* **ASSIGNED TASK**:
Look through the listing below and write out exactly the lines from the line with "Task: Open the References ribbon tab" to the line with "This screenshot has height=2160, width=1080.", both included, and no others.

(RECORDS FOR THE EXERCISE)

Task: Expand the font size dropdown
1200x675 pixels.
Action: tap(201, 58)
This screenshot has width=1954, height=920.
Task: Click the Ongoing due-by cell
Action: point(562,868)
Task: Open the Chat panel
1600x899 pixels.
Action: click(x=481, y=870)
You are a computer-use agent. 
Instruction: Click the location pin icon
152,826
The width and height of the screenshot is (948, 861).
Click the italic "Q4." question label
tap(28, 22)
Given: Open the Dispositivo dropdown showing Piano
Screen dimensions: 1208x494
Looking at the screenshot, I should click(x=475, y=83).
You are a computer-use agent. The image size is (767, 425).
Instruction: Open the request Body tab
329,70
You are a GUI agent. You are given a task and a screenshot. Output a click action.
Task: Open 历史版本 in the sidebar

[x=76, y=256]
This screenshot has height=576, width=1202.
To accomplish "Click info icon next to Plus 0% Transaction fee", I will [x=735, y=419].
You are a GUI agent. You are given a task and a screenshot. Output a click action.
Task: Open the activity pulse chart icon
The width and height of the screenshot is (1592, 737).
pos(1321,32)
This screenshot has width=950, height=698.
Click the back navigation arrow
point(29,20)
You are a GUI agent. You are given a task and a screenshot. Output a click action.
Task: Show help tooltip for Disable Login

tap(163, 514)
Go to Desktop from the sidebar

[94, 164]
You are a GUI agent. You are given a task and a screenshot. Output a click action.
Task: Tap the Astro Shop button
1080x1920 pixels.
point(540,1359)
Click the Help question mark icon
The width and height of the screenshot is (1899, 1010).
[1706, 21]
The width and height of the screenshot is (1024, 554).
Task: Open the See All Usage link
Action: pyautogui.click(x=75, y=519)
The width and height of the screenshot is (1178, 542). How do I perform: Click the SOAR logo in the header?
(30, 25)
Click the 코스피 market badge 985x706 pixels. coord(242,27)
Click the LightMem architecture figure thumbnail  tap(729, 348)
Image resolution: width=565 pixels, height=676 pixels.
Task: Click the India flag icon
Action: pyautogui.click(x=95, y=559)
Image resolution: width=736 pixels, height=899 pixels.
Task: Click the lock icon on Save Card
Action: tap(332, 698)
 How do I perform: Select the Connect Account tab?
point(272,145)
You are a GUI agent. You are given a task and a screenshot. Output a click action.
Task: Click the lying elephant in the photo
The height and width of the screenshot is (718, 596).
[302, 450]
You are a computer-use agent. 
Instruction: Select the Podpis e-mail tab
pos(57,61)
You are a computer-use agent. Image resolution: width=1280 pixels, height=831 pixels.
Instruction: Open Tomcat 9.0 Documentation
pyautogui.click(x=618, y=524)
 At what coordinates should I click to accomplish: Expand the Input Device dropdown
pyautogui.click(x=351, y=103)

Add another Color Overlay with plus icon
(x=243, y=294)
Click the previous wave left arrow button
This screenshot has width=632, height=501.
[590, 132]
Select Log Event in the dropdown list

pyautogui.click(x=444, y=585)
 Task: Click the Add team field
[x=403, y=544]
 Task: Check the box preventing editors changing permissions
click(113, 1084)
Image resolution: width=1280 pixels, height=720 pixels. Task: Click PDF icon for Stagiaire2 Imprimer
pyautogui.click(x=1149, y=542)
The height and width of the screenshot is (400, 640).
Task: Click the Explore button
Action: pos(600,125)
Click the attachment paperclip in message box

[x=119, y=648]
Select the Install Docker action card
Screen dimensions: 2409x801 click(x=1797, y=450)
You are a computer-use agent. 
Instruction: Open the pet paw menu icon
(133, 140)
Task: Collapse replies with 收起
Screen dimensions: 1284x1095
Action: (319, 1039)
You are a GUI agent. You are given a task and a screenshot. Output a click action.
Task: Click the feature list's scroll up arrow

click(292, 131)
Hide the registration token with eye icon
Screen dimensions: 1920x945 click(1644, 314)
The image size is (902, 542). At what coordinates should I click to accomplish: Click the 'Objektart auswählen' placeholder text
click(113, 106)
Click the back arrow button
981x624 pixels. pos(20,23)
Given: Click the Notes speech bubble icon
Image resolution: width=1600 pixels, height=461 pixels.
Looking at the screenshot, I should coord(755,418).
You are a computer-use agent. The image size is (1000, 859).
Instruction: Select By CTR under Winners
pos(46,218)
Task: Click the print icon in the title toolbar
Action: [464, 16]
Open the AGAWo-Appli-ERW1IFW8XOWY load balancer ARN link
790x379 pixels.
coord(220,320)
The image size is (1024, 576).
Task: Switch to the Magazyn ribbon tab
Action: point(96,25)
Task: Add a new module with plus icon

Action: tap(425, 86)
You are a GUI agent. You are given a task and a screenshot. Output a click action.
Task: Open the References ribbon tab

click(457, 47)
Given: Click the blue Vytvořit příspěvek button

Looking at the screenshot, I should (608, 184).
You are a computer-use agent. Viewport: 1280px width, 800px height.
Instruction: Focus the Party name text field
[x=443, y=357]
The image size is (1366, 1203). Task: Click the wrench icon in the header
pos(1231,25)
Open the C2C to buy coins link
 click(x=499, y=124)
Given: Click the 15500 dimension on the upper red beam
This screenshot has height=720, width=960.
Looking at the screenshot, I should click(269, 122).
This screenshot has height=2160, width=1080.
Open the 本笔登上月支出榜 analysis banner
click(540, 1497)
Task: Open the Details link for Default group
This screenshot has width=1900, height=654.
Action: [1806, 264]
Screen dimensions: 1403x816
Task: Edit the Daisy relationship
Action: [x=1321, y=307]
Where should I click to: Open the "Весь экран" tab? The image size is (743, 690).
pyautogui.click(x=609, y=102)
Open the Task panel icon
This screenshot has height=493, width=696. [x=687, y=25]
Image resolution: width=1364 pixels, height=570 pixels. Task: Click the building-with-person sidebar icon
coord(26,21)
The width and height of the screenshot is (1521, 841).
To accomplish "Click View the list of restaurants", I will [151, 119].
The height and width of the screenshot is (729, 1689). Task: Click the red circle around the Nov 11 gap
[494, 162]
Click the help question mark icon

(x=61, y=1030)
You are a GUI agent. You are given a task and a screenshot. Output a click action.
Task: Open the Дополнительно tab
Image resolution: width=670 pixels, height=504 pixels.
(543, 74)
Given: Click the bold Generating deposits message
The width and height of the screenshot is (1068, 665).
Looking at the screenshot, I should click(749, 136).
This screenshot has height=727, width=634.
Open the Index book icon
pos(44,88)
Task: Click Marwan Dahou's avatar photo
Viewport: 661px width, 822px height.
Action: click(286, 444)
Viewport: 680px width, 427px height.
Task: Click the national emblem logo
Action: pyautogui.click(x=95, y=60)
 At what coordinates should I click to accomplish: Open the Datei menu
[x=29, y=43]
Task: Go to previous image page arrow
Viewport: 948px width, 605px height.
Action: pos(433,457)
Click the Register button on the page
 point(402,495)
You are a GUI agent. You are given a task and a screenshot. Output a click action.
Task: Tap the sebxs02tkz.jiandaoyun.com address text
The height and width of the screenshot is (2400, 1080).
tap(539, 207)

(End RECORDS FOR THE EXERCISE)

* **RESPONSE FOR THIS EXERCISE**:
Task: Open the References ribbon tab

click(457, 47)
Given: Click the blue Vytvořit příspěvek button

Looking at the screenshot, I should (608, 184).
You are a computer-use agent. Viewport: 1280px width, 800px height.
Instruction: Focus the Party name text field
[x=443, y=357]
The image size is (1366, 1203). Task: Click the wrench icon in the header
pos(1231,25)
Open the C2C to buy coins link
 click(x=499, y=124)
Given: Click the 15500 dimension on the upper red beam
This screenshot has height=720, width=960.
Looking at the screenshot, I should click(269, 122).
This screenshot has height=2160, width=1080.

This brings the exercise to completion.